I understand that, and I thought I addressed. It means you have a slow leak. It’s either in the o-ring between the tank and regulator, or in the regulator. It could be lots of place in the regulator, so you need to submerge your tank/reg in a tub and wait for the bubble to appear.

But I thought at some other point you were discussing IP drop under demand. If not, sorry, you can ignore that part of my reply.

 

[Pearlman]

Now I no longer recall if the tank valve was shut at the time or open - I don’t see any anomalies now and am unable to replicate it. The IP lockup seems to be good. Once I get to servicing the mk19evo will take the tank to the local swimming pool and check… Thanks everyone so far!

 

[Tanks A Lot]

[...]Why did Poseidon and Conshelf have (non-compressible) liquid containers for their environmental chamber if all you have to do is increase the (air) pressure inside the environmental chamber?
I do not disagree that pressure increases in the environmental chamber as the bubble collapses. But I don't think it causes a 1:1 increase in absolute IP.

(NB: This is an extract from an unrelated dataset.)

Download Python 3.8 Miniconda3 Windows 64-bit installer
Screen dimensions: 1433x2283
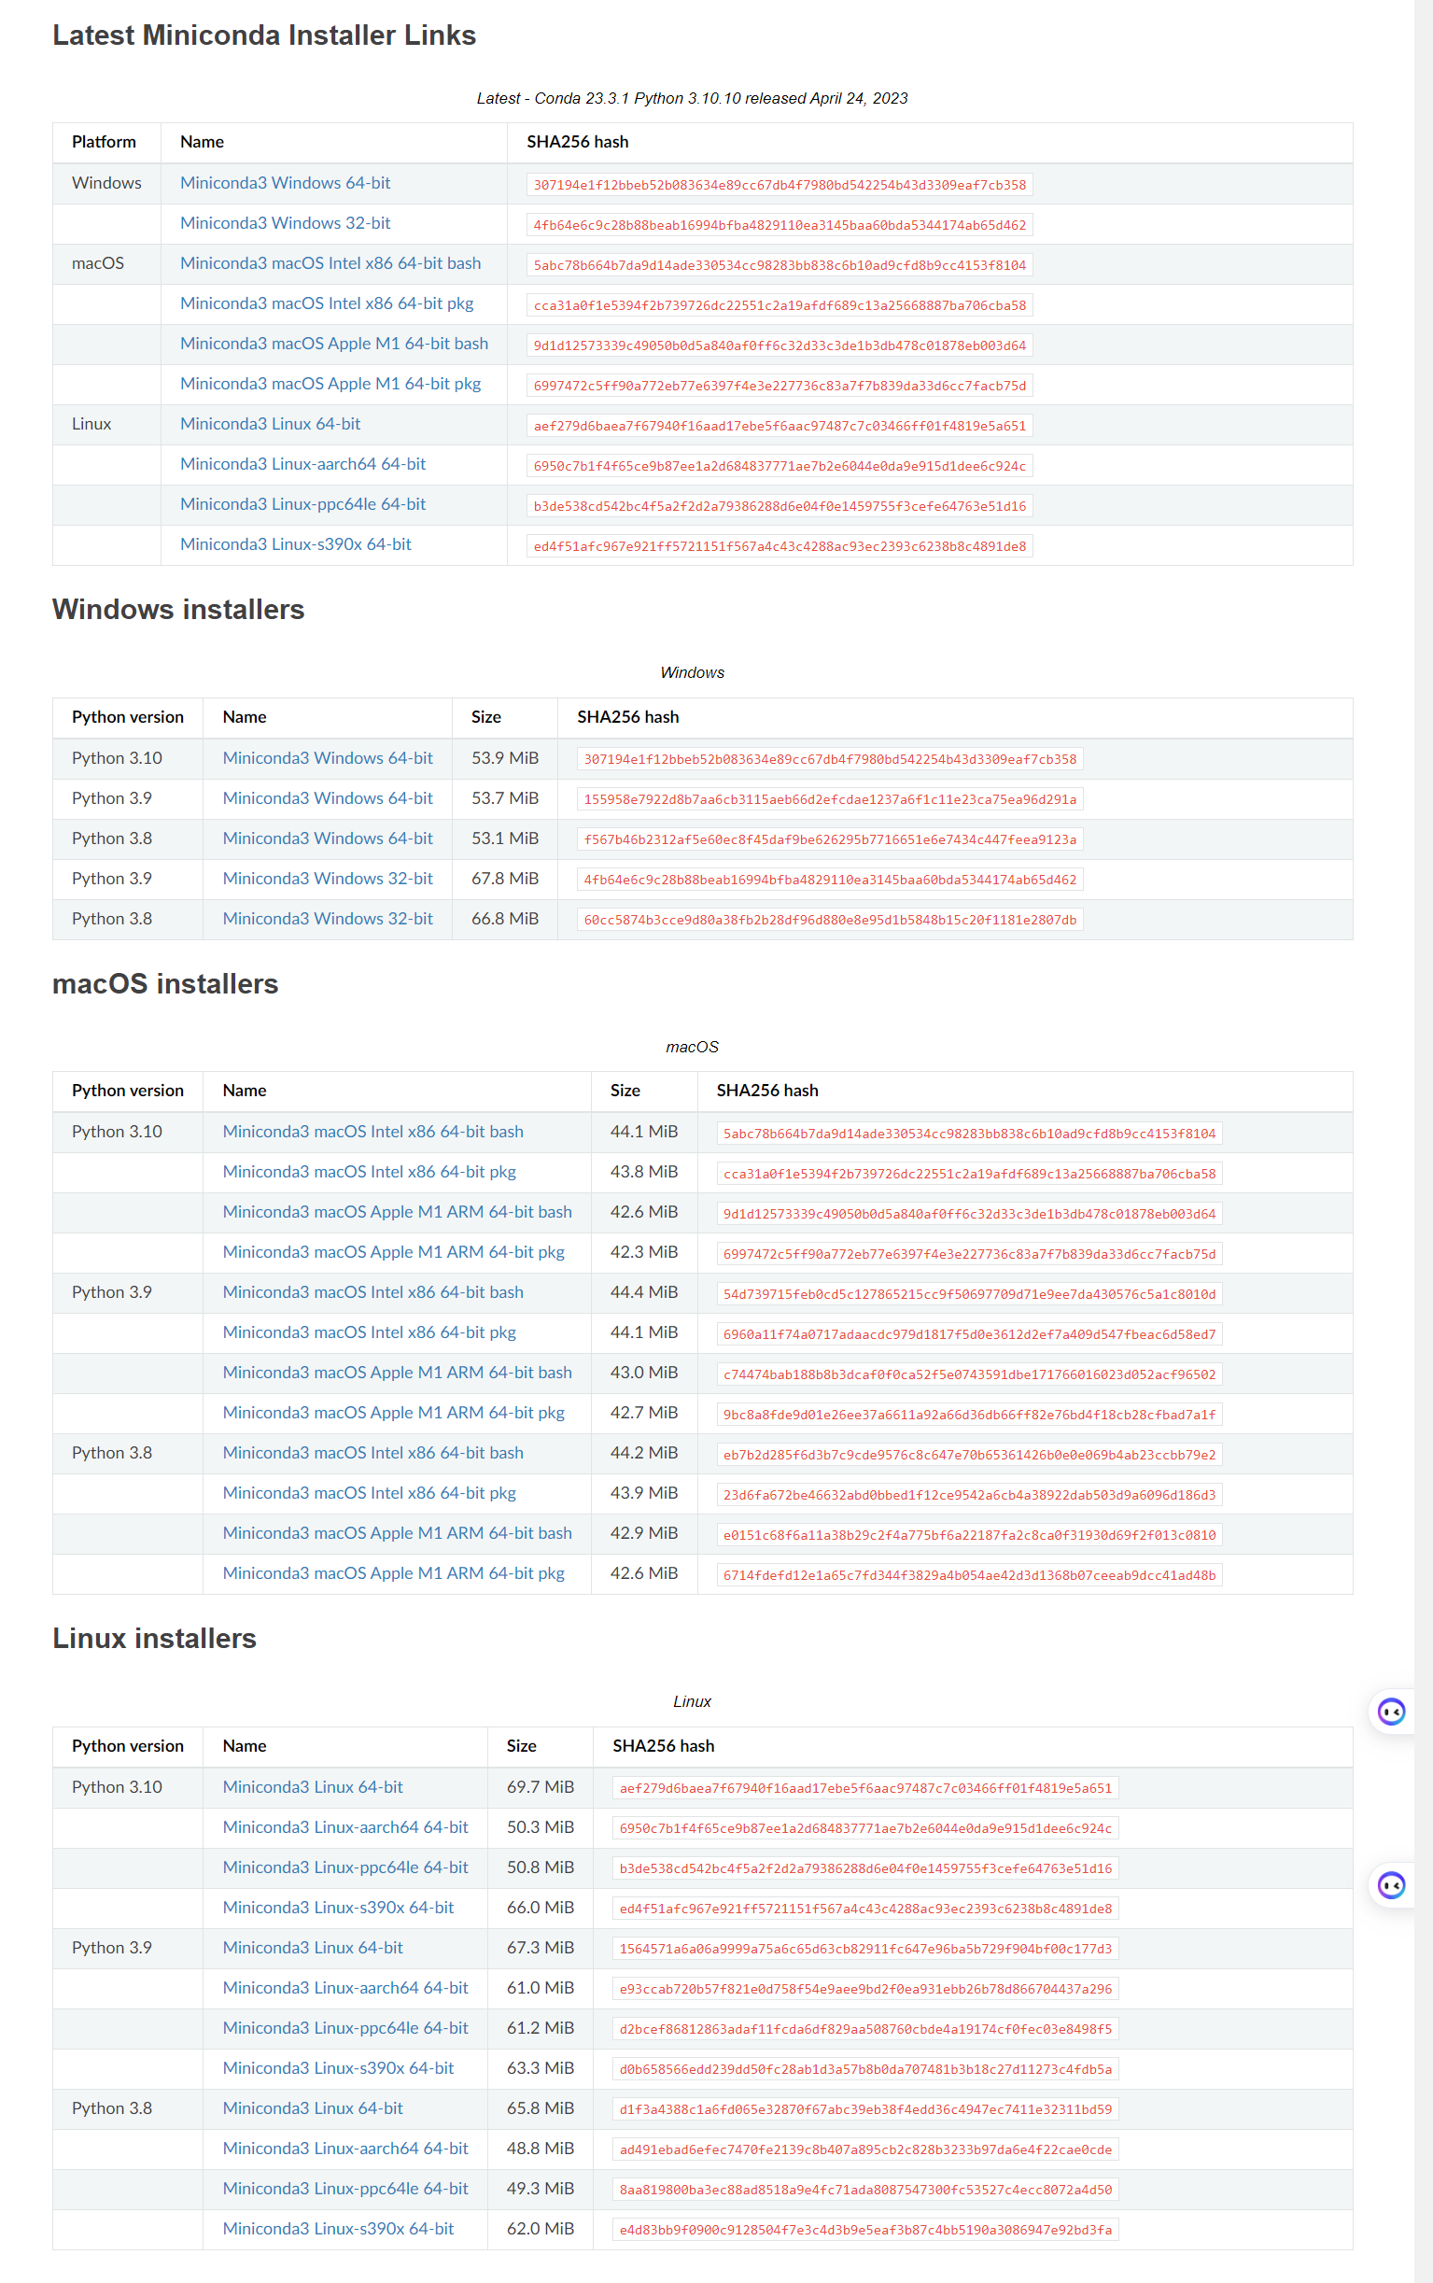pos(327,838)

My opinion is that due to diaphragm thickness and elastic forces in the main diaphragm, the increasing air pressure which collapses the bubble in the environmental chamber isn't transmitted to the pin, but is resisted by the diaphragm.[...]

I apologize for the tangent and long post that has not much to do with the original thread, but I feel like it is an important concept to understand.

This is a difficult topic to wrap ones head around. I do not find it all that intuitive, but find that looking at the physics and drawings certainly helps.

Looking at a environmentally sealed diaphragm, it becomes clear that once the ambient pressure pushes onto the diaphragm, that force is further transmitted to the transducer, which in turn presses onto the main diaphragm:

Now it is often asserted that the transducer is necessary for the transmission of pressure, but that is false. It is necessary in a very special sense, but the need to transfer pressure isn't really the main issue.
If we look at an unsealed diaphragm first stage, it is exactly identical to a sealed one, except for the missing transducer and outer diaphragm. Clearly there is no pressure transducer involved pressing onto the main diaphragm, yet the ambient pressure suffices.

There is often a disconnect introduced here, where in the sealed version, that very same pressure wouldn't suffice anymore. If we imagine a sealed version with the pressure transducer removed, but a suitable flexible diaphragm, it becomes clear that there isn't really any difference between the sealed and unsealed version. The pressure on the outside of the outer diaphragm will be equal to the pressure between the diaphragms.
It is obvious that by removing the outer diaphragm there wouldn't be any change in pressure whatsoever and we would be left with an unsealed design. However, we must also acknowledge that there is no difference between air pressure or water pressure. Either will act onto the main diaphragm the same way.

So why the need for the pressure transducer?
The answer is rather simple. Imagine the pressure in our above picture would increase, let's say to 2bar. Without a pressure transducer, the volume of the chamber would be half of what it was before. And there just isn't enough space for the diaphragm to flex into. It would bump into the rest of the mechanism.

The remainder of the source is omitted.